Замполит сочувственно поглядывал на Боева, догадываясь, что Кулик отразит в рапорте и его, начальника заставы, косвенную вину.
— На, ознакомься! — Майор передал Боеву стопку листков. — И дай команду дежурному: мою машину на выезд! После подробно поговорим, в отряде.
Боев бегло, перескакивая через предложения, пробежал глазами густую вязь строк: «…стало возможным, благодаря недостаточному контролю со стороны начальника заставы…», «…отсутствие должного контроля и инструктажа…», «…грубое нарушение правил парковки машин…»
Боев возвратил рапорт. Дальнейшее можно было и не читать: ясно, что львиную долю вины Кулик перекладывал на плечи начальника заставы. Бог с ним, это дело его совести! Боев переживет, его не убудет ни от какого искажения истины или навета, ни от какого загиба в сторону. А чувства… Что ж, на то они и чувства, чтобы помогать человеку видеть окружающее во всей его сложности, во всех противоречиях, и всегда надеяться на торжество единственно могучей, единственно неодолимой силы — силы правды и справедливости.
Не рапорт занимал сейчас Боева, не смещенные в нем акценты и не мимолетная, хотя и горячая обида на Кулика. Всегда, во всех случаях, в любых обстоятельствах он привык, как истинный хозяин добротного дома, заботиться о том, во что целиком, без остатка вложил свое сердце, всего себя. Таким домом, как бы это ни звучало напыщенно, была для него застава, и Боев мог, точно так же, как у себя дома, или радоваться гостю, или воспринимать его присутствие под своей крышей как должное.
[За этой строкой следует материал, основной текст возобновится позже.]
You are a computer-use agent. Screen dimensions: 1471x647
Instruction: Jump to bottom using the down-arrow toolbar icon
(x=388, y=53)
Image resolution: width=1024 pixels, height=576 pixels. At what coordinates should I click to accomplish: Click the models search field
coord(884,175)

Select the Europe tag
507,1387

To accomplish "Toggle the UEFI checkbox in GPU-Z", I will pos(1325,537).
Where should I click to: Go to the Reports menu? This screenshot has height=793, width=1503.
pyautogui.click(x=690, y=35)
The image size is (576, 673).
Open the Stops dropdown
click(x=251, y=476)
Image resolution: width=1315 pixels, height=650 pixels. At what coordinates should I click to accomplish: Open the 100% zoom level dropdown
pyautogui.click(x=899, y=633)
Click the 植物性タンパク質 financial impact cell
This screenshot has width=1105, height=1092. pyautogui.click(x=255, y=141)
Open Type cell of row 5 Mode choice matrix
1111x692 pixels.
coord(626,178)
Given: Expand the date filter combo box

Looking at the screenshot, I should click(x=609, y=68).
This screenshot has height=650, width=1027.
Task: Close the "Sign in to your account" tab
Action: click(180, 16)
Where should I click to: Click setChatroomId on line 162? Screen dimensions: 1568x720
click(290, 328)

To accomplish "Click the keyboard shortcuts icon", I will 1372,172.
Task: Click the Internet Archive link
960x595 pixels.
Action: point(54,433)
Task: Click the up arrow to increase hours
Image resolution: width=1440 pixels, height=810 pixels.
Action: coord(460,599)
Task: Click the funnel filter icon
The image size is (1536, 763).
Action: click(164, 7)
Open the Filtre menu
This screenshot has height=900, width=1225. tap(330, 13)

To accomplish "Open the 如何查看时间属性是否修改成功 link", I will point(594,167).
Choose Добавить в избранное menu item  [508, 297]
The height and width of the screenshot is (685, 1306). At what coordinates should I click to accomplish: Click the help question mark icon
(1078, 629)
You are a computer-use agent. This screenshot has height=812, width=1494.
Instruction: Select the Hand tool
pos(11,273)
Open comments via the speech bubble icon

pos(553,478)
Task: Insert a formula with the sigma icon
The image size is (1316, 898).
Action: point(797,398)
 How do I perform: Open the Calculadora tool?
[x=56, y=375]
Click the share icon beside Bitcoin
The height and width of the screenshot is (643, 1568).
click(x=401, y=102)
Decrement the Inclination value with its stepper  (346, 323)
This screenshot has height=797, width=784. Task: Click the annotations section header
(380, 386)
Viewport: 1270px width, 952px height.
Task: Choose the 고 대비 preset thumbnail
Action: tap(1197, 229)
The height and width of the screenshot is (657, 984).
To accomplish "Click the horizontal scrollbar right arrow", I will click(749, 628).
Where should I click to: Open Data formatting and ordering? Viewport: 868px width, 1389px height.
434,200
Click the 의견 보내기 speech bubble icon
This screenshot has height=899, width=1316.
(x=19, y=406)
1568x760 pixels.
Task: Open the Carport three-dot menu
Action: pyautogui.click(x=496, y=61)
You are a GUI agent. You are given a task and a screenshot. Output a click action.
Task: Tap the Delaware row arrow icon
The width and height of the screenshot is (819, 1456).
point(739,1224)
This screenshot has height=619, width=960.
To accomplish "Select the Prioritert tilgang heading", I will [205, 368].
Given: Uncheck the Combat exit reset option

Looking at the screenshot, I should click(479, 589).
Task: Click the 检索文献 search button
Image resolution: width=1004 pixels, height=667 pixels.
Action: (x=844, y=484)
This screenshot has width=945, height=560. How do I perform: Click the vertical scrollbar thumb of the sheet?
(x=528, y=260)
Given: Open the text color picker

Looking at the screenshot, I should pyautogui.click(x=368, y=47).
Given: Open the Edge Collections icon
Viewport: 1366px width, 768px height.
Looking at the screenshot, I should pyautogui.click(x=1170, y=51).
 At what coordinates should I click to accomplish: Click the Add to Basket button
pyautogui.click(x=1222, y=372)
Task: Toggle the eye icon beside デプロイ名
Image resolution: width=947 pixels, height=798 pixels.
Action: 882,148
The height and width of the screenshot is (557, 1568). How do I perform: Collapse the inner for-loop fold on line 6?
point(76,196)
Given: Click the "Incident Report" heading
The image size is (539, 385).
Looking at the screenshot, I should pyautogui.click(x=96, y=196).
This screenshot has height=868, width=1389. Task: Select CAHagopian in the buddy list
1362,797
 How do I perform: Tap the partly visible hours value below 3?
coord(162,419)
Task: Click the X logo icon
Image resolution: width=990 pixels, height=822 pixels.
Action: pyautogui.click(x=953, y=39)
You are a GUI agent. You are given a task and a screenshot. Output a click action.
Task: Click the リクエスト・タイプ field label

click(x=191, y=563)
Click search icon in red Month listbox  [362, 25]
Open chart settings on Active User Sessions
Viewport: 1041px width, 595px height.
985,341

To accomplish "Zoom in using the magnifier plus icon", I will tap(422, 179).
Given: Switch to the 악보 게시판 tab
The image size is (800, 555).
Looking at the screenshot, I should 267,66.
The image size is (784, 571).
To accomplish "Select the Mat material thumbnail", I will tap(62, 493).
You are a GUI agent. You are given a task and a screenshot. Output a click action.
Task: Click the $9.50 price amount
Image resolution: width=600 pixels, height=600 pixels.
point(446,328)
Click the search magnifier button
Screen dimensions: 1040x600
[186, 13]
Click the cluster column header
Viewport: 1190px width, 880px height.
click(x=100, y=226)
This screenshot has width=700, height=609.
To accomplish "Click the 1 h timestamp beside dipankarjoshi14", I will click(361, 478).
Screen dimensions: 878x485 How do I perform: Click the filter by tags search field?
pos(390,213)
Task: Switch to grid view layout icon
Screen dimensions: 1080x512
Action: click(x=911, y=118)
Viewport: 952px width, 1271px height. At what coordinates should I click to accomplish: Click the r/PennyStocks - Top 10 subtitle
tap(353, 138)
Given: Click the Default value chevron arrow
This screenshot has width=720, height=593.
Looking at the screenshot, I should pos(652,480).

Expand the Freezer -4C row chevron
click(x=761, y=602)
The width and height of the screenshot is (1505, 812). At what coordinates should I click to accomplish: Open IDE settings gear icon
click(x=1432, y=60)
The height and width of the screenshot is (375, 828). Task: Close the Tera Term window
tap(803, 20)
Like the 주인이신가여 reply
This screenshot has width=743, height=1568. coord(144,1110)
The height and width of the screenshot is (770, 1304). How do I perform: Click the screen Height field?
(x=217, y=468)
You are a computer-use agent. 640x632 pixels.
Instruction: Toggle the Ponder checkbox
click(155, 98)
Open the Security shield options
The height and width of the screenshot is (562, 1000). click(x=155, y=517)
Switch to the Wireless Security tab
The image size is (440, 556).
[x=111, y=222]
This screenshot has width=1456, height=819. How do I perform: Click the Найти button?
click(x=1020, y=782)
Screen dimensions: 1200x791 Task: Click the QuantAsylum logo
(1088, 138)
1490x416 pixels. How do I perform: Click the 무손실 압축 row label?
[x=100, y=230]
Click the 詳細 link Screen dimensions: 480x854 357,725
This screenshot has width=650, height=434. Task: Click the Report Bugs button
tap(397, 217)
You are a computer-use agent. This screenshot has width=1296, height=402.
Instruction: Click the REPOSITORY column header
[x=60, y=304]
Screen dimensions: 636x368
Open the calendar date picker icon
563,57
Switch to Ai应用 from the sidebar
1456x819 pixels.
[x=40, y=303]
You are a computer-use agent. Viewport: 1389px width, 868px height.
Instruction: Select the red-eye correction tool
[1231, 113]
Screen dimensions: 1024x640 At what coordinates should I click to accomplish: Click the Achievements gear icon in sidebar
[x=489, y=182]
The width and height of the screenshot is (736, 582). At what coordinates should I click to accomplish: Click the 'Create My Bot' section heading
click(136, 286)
Кулика он терпел — не столько по долгу службы, сколько из-за… корысти. Он связывал с приездом Кулика вполне определенные надежды, ждал от него главного — конкретной помощи. «Матерый» пограничник (даром, что ли, столько лет без срывов командовал именной заставой!), тонкий, как ему не раз говорили, практик, Боев как никто другой знал, что нынешняя граница немыслима без использования современных технических средств, что пора керосиновых фонарей и развешанных по кустам нитей с привязанными к ним пустыми консервными банками — всего того, что когда-то применялось в охране границы, — эта пора давным-давно миновала, невозвратимо ушла, как в свой срок миновала пора дилижансов и пароходных плиц, томной вуали и хрипло шипящих патефонов, чуть ли не целый век назад бывших в таком ходу…
От Кулика ему нужно было совсем немного — новое купольное стекло взамен разбитого.
— Боюсь, что на складе такого стекла сейчас нет, — неопределенно высказался Кулик. — А может, где-нибудь и завалялось. Приеду — посмотрю. Хотя нет… Точно, на прошлой неделе одно отдали на стык — кажется, последнее. Так что надо будет запрашивать округ, давать заявку. Придется ждать…
Хитрил Кулик, словно испытывал терпение Боева. По глазам было видно, что есть у него стекло, и наверняка не одно, да «солил» добро Кулик, не спешил обнадеживать начальника заставы.
«Ну что, мне опять жаловаться командиру? Ведь снова будет волынить, как с трактором. И что за человек?.. — с тоской подумал Боев. — Прежний начальник отряда знал цену Кулику, а как отнесется Ковалев? Еще подумает: Боев свою печаль на чужие плечи перекладывает! Всякое может быть…»
Боев приник к аппарату связи, распорядился:
— Дежурный! Машину майора Кулика — на выезд!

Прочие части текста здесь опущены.